* [TEXT FOR ANALYSIS]:
=-=-=-=-=
Elbows crooked, hands before me pantomiming the strumming of invisible strings, "Like Indian guitar."
Blank stare. "an'ow mudge ya pay forit?"
Adaptive linguistic skills kicked in. " 'bout eddie bux," I offered to her satisfaction.
At some point during the flight my throat had stopped working, that is to say, I lost the ability to swallow. Perhaps my unsevered tonsils are to blaim for my regular throat ailments, or maybe the chain smoking I only do when traveling. Regardless, my momentary alarm and accompanying urge to go kicking my way into the cockpit for assistance was subsided when I determined I could in fact swallow if my mouth was full of water. Very interesting, I know. Ten hours of this and my piss was urgent, clear, and frequent. By the time I was through baggage and customs I was dying. My ride nowhere to be found, I wheeled my luggage in front of the men's room in the LAX International terminal and before hotfooting into the restroom asked an asian man standing there "hey couldya keep an eye on these for 15 seconds I'll be right-out!?" Coming from laid back friendly thailand, I was taken aback when he proceeded to delineate with great care and animation each exact reason why he could not. Damn, he was American-Asian. Not wanting to "get involved," concern over what really might be in said luggage, and "not wanting to be responsible" were the sources of his anxieties. I gave him a disbelieving look, shook my hands before me in the universal appellation of "stop, please stop" before leaving my luggage to fend for itself.
Outside the terminal, the automated repeating voices, once so friendly and encouraging: "The White Zone is for loading and unloading of passengers only. Thank you for your cooperation." have been replaced with an angry Henry Rollins-esque angry rant. "Do not leave your car here! It will be towed immediately! I FUCKING HATE TERRORISTS!" though I fabricated that last bit, Mr. Airport dude sounds really pissed off now.
Ten days flew by; my plans of writing copious amounts and playing through Return to Castle Wolfenstein were sidetracked by unending mundane errands/tasks/shit that "had to be taken care of." It is ridiculous how much of nothing we let consume us 'back home.' Even the "poor" people need a personal assistant.
Another thing learned was that I can be adaptable both ways...although an evening dining out in "Old-Town Pasadena" left me wild-eyed and feeling unwell, instead of withdrawing from it all, I found I was able to go from arguing over a $0.10 bus ride to unquestioningly buying four dollar juice shakes within a few days.
=-=-=-=-=
* [RECORDED DATA]:
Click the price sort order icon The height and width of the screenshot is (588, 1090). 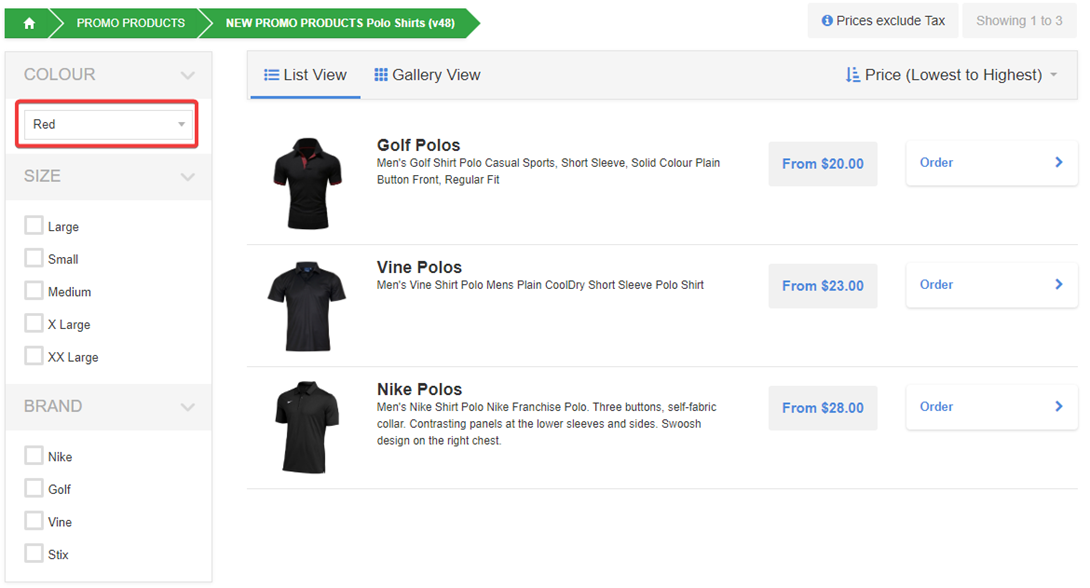tap(853, 75)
=-=-=-=-=
* [TASKS TO COMPLETE]:
a - In the travel essay, which game did the writer plan to play through during the ten days?
b - Repeat the passage of the travel essay starting with "Outside the terminal, the" and going on through "pissed off now.".

* [ANSWERS]:
a - Return to Castle Wolfenstein

b -
Outside the terminal, the automated repeating voices, once so friendly and encouraging: "The White Zone is for loading and unloading of passengers only. Thank you for your cooperation." have been replaced with an angry Henry Rollins-esque angry rant. "Do not leave your car here! It will be towed immediately! I FUCKING HATE TERRORISTS!" though I fabricated that last bit, Mr. Airport dude sounds really pissed off now.